Single by Blanco

from the album Ma'
- Released: 20 June 2025
- Genre: Pop punk
- Length: 2:35
- Label: EMI; Universal;
- Composer: Michelangelo
- Lyricists: Riccardo Fabbriconi; Alessandro Raina; Davide Simonetta;
- Producer: Michelangelo

Blanco singles chronology
| "Piangere a 90" (2025) | "Maledetta rabbia" (2025) | "Attacchi di panico" (2025) |

Music video
- "Maledetta rabbia" on YouTube

= Maledetta rabbia =

2025 song by Blanco

"Maledetta rabbia" is a song by Italian singer-songwriter Blanco.
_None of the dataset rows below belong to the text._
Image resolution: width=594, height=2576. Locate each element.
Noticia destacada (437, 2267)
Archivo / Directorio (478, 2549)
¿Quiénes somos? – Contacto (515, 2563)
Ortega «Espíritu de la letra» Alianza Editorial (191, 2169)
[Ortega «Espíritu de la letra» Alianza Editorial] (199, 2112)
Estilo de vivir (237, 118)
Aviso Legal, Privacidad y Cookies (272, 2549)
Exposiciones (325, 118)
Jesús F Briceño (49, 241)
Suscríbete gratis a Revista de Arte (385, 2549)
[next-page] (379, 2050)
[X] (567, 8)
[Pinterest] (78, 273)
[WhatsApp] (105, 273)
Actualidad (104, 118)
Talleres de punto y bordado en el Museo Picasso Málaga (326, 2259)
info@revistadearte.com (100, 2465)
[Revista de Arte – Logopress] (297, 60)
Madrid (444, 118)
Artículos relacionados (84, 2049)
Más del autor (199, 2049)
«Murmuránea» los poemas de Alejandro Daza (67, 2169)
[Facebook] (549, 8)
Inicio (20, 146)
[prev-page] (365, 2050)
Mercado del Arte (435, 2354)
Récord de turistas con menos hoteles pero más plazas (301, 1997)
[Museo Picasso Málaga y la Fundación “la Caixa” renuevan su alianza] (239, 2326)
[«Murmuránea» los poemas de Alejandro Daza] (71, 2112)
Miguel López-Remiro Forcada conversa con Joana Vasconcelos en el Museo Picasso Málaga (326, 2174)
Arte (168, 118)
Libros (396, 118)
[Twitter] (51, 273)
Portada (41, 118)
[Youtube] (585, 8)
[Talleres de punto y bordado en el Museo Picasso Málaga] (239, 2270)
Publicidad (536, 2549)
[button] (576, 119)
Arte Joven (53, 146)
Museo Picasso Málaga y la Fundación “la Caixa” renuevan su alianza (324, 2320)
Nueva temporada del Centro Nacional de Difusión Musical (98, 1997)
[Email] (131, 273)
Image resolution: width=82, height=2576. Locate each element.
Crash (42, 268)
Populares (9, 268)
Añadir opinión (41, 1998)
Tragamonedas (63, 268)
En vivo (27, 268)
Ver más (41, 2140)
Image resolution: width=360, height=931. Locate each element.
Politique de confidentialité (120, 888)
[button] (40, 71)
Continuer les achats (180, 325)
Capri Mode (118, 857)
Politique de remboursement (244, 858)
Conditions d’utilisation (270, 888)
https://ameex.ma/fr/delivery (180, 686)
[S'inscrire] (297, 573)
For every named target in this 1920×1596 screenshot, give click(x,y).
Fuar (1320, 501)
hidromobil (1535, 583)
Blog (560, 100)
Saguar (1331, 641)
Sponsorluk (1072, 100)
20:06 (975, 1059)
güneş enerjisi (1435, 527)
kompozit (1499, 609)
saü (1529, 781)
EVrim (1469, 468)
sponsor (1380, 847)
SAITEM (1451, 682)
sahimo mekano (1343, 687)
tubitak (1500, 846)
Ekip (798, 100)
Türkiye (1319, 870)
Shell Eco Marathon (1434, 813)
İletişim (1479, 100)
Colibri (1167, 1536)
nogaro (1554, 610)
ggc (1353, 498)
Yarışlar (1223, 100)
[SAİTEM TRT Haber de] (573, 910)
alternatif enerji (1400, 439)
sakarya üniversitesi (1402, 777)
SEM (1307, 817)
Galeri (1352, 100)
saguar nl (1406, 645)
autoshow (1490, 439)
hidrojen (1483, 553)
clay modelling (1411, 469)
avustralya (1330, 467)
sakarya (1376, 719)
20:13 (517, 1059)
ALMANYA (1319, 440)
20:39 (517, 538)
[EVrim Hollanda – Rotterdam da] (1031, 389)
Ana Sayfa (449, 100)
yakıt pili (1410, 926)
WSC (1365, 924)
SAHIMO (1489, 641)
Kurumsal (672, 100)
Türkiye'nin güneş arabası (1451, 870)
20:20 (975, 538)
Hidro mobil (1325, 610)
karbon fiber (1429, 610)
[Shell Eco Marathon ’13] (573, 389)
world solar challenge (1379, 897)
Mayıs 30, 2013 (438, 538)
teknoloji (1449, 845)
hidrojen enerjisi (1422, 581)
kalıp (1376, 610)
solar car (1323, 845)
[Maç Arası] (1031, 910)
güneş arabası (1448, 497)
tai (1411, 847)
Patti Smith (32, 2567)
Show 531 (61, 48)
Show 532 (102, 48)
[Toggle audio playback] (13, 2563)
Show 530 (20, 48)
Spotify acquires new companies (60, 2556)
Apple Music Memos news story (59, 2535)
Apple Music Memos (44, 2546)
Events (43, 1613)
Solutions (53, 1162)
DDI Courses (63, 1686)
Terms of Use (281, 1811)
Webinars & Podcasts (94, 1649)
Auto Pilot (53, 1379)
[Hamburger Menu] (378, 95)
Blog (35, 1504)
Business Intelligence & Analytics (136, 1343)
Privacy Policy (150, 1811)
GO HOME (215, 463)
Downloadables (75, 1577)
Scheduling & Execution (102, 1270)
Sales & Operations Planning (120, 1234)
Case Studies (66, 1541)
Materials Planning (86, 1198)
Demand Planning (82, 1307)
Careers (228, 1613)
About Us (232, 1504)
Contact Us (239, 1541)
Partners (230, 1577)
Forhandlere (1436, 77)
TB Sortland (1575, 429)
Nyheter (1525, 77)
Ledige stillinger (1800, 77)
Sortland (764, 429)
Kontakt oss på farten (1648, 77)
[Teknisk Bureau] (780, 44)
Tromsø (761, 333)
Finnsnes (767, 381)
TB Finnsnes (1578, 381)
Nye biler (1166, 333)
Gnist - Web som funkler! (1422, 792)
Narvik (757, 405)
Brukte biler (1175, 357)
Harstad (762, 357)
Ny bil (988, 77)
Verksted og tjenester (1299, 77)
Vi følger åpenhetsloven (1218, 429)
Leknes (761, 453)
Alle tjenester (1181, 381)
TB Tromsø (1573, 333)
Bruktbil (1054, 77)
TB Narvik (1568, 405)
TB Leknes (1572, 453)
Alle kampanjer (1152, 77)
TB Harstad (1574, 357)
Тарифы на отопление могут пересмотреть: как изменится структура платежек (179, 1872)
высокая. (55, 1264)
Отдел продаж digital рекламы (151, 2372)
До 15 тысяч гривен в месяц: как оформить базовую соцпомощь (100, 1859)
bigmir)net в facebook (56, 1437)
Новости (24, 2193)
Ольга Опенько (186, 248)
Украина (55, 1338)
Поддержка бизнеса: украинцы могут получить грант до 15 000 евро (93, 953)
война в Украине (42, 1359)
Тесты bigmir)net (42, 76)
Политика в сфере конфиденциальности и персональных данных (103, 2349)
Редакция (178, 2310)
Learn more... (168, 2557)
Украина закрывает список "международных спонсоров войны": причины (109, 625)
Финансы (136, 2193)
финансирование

It was written by the artist together with Alessandro Raina, Davide Simonetta, and Michelangelo, and was released on 20 June 2025 through EMI and Universal as the second single from the third studio album Ma'.

The song peaked at number 18 on the Italian singles chart.

==Music video==
A music video to accompany the release of "Maledetta rabbia", directed by Francesco Lorusso, was released via YouTube on the same day.

==Charts==

Weekly chart performance for "Maledetta rabbia"
| Chart (2025) | Peak position |
|---|---|
| Italy (FIMI) | 18 |
| Italy Airplay (EarOne) | 1 |

== Certifications ==

Certifications for "Maledetta rabbia"
| Region | Certification | Certified units/sales |
| Italy (FIMI) | Gold | 100,000^{‡} |
^{‡} Sales+streaming figures based on certification alone.